As of September 2021, the Principal of DGS is Edina Darwton, preceded by first-appointed female and longest serving principal Mrs. Alicia Jean-Jacques.

==Curriculum==

The school offers a range of academic and technical subjects aimed at catering to the increasing demands of its in excess of 800 student population.
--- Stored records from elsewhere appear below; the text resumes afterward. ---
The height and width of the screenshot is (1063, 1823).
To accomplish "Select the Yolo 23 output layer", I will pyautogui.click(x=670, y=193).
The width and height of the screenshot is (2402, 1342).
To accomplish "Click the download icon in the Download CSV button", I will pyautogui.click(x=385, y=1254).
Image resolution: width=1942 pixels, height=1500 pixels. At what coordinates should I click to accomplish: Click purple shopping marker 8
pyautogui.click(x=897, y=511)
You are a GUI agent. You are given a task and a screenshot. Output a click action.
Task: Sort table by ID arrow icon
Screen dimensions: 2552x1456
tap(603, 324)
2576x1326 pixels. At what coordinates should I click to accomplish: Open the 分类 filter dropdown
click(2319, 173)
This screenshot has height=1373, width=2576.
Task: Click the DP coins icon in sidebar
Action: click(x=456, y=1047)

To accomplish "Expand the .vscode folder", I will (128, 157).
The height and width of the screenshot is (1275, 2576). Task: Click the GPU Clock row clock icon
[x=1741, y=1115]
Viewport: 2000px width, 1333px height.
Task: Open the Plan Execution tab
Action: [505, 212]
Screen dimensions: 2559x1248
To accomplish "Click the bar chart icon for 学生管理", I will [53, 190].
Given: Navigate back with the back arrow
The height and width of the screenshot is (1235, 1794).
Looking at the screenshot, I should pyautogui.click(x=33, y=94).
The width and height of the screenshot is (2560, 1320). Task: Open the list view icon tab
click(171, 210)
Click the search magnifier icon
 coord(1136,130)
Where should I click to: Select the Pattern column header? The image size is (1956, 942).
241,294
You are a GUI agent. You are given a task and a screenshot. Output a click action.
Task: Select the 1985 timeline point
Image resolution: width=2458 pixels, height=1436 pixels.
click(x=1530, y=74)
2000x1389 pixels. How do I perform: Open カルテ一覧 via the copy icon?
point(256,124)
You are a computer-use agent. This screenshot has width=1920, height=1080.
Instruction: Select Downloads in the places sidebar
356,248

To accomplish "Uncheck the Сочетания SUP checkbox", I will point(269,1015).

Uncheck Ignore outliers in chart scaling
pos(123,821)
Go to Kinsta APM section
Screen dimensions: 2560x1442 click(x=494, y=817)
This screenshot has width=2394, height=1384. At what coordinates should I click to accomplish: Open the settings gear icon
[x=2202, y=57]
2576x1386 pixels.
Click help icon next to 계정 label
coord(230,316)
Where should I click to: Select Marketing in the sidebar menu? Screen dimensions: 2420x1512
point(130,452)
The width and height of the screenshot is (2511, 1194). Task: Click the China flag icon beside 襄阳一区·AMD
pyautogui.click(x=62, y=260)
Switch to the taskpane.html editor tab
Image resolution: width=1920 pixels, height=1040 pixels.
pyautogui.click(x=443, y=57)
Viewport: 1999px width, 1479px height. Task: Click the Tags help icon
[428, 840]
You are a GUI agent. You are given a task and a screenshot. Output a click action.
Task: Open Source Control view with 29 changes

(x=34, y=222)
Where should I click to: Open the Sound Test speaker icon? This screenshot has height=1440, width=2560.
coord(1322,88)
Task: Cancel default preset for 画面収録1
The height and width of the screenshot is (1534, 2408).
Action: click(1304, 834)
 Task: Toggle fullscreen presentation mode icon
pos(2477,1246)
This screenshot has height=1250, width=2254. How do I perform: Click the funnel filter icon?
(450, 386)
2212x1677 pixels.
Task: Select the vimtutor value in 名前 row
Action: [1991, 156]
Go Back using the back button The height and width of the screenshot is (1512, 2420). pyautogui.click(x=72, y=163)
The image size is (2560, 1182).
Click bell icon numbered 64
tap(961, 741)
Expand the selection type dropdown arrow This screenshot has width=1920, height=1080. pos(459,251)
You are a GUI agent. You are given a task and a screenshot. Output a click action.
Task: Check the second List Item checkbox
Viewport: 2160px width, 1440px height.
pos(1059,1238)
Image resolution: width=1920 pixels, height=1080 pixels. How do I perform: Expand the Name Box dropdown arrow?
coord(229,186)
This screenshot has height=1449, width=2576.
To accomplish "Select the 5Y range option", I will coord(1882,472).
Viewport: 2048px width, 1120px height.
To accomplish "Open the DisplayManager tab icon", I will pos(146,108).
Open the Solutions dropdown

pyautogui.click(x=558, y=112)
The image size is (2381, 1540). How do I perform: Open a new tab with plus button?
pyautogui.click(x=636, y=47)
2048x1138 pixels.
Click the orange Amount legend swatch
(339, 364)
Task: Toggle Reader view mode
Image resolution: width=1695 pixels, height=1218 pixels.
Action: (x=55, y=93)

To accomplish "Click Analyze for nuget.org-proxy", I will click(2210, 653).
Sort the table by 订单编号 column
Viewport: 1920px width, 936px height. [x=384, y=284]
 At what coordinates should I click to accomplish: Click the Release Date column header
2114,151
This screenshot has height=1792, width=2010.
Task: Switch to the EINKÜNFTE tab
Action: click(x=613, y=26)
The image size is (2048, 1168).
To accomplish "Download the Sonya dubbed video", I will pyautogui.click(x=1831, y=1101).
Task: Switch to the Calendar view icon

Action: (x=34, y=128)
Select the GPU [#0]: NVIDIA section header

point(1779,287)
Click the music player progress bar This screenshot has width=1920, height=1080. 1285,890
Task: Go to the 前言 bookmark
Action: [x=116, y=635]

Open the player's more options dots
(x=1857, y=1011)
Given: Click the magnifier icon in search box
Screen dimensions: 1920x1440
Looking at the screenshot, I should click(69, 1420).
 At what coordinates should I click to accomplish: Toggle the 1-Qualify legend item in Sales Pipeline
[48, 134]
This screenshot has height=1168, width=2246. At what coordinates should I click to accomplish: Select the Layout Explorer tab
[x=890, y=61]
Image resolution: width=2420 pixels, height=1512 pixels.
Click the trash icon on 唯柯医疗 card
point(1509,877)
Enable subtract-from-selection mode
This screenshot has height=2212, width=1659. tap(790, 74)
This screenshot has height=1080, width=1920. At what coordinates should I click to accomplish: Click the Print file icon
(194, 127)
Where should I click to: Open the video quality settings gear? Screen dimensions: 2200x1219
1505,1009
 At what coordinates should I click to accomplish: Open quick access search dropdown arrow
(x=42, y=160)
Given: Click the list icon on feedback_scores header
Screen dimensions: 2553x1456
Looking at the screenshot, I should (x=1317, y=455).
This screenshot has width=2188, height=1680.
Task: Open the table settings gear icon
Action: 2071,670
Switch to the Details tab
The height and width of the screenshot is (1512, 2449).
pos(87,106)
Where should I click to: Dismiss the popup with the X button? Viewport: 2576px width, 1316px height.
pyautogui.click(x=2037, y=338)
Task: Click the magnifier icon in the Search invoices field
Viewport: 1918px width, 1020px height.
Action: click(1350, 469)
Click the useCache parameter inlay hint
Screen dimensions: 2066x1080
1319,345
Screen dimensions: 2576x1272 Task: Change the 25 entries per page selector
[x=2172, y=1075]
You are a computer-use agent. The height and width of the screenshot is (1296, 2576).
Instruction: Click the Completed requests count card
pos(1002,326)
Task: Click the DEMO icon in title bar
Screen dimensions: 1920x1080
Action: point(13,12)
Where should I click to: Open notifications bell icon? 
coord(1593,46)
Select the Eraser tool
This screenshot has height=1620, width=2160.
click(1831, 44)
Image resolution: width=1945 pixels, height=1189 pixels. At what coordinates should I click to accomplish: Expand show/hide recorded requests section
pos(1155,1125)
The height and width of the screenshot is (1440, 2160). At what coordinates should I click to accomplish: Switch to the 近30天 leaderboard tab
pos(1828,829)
These include but are not limited to agricultural science, auto mechanics, home economics and management in addition to its traditional natural and social science offerings.

==Houses==

- Benedict Joseph - Red
- Dawbiney - Gold
- Dupigny - Green
- Skinner - Chocolate Brown

The two oldest Houses are Dawbiney and Skinner.

==The student council==
The school currently has a system in which a student council, which includes prefects and form representatives, is led by the headboy and headgirl of the school.

==Notable alumni==
- A. C. Shillingford – businessman
- Arden Shillingford – diplomat
- Alwin Bully – cultural administrator, playwright, and designer of the national flag of Dominica.
- Brian George Keith Alleyne – jurist, politician, judge
- Cecil E. A. Rawle – barrister and activist
- Clarence Seignoret - 3rd President of Dominica
- Crispin Sorhaindo - 4th President of Dominica
- Edison James - 4th Prime Minister of Dominica
- Edward Scobie - historian and journalist
- H. D. Shillingford – politician
- Irvine Shillingford – West Indies test cricketer
- Pierre Charles - 6th Prime Minister of Dominica, attended 1967–70, before transferring to Saint Mary's.
- Roosevelt Douglas - 5th Prime Minister of Dominica
- Philip Potter - leader in the Methodist Church
- Liam Sebastien - Windward Islands cricketer.